"Para tornar claro qual a finalidade dessa fase de
transformação e qual o significado desse termo "transformação" – que talvez
possa soar um tanto estranho - é preciso levar em consideração, antes de mais
nada, qual a necessidade da alma que passou despercebida nas fases anteriores. Em
outras palavras é preciso perceber o que mais ela poderia exigir, além e acima de
tornar-se um ser social normalmente ajustado. Ser normal é a coisa mais útil e
conveniente que se possa conceber. Mas a simples noção de "normal" ou
"ajustado" já implica limitar-se à média, que s6 pode ser sentido
como progresso por aquele que, por si, já tem dificuldade em dar conta da sua
vida dentro do mundo que o cerca, como, por exemplo aquele que, devido à sua
neurose, é incapaz de levar uma existência normal. Ser "normal" é a
meta ideal para os fracassados e todos
os que ainda se encontram abaixo do nível geral de ajustamento.

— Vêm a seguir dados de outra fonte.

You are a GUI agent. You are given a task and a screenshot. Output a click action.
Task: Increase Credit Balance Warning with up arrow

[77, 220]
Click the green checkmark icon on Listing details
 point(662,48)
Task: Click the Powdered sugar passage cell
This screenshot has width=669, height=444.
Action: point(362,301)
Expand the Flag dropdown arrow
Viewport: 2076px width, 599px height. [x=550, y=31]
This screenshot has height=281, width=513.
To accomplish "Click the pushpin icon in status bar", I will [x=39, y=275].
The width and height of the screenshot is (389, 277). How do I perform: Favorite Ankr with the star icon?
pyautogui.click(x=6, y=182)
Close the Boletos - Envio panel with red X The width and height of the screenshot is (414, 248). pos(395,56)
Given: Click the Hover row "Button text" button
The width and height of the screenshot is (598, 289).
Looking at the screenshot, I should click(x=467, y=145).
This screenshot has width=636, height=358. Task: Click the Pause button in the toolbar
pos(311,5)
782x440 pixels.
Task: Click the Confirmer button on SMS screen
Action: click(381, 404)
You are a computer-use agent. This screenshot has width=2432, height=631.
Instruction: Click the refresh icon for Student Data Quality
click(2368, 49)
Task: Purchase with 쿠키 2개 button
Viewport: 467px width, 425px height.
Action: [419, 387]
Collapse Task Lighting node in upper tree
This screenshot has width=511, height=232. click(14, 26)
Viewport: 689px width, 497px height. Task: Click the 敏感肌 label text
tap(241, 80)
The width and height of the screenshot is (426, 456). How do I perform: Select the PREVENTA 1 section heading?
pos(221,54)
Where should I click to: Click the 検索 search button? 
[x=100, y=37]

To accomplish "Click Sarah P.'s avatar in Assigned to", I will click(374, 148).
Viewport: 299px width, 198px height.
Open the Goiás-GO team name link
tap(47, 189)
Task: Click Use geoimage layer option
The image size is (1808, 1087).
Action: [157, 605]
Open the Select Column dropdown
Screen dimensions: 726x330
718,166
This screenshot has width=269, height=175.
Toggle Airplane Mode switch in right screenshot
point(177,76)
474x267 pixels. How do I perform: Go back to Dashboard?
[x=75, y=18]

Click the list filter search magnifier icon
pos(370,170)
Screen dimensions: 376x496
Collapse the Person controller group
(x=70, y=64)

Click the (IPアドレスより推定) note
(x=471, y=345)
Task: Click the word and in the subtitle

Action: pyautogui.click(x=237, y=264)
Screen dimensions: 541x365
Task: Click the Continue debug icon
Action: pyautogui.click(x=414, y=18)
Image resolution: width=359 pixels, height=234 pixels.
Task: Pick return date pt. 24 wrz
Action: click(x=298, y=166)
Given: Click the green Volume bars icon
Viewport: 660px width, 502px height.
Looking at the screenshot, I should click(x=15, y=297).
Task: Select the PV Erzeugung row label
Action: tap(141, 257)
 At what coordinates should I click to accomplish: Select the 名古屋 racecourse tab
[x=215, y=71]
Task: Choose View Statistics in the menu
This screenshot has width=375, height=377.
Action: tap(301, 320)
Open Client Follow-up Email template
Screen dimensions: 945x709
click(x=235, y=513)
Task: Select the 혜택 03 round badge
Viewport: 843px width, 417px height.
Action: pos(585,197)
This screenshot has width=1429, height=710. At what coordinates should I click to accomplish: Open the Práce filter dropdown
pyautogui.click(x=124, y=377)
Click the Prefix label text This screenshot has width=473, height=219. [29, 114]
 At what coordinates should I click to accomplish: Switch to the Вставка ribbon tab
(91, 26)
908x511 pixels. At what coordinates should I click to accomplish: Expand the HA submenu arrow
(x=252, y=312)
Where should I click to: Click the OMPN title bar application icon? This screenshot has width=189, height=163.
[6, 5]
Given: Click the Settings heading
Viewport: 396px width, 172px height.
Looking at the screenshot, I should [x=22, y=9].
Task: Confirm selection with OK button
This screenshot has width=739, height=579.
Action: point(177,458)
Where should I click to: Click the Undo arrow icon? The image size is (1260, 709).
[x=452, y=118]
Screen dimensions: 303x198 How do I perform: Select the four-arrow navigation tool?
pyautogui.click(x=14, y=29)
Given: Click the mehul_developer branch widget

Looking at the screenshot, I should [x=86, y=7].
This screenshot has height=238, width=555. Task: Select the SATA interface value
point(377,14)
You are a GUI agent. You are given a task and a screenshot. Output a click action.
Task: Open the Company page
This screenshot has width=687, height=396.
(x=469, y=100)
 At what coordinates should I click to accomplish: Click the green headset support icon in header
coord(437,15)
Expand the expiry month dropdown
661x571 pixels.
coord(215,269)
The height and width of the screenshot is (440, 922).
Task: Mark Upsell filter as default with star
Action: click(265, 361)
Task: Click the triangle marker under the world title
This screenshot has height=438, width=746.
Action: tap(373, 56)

Mas para as pessoas cuja capacidade
é bem superior à do homem médio, pessoas que nunca tiveram dificuldade em
alcançar sucessos e cujas realizações sempre foram mais do que satisfatórias, para
estas, a ideia ou a obrigação moral de não ser mais do que normal: significa o próprio
leito de Procusto, "Isto é, o tédio mortal, insuportável, um inferno
estéril sem esperança. Consequentemente, existem dois tipos de neuróticos: uns
que adoecem porque são apenas normais e outros, que estão doentes porque não, conseguem
tornar-se normais. A simples ideia de que alguém poderia querer educar os
primeiros para a normalidade representa para eles o maior pesadelo, pois a
necessidade mais profunda dessas pessoas é, na verdade, poder levar uma vida
extranormal." (Jung, OC. XVI/1 - § 161).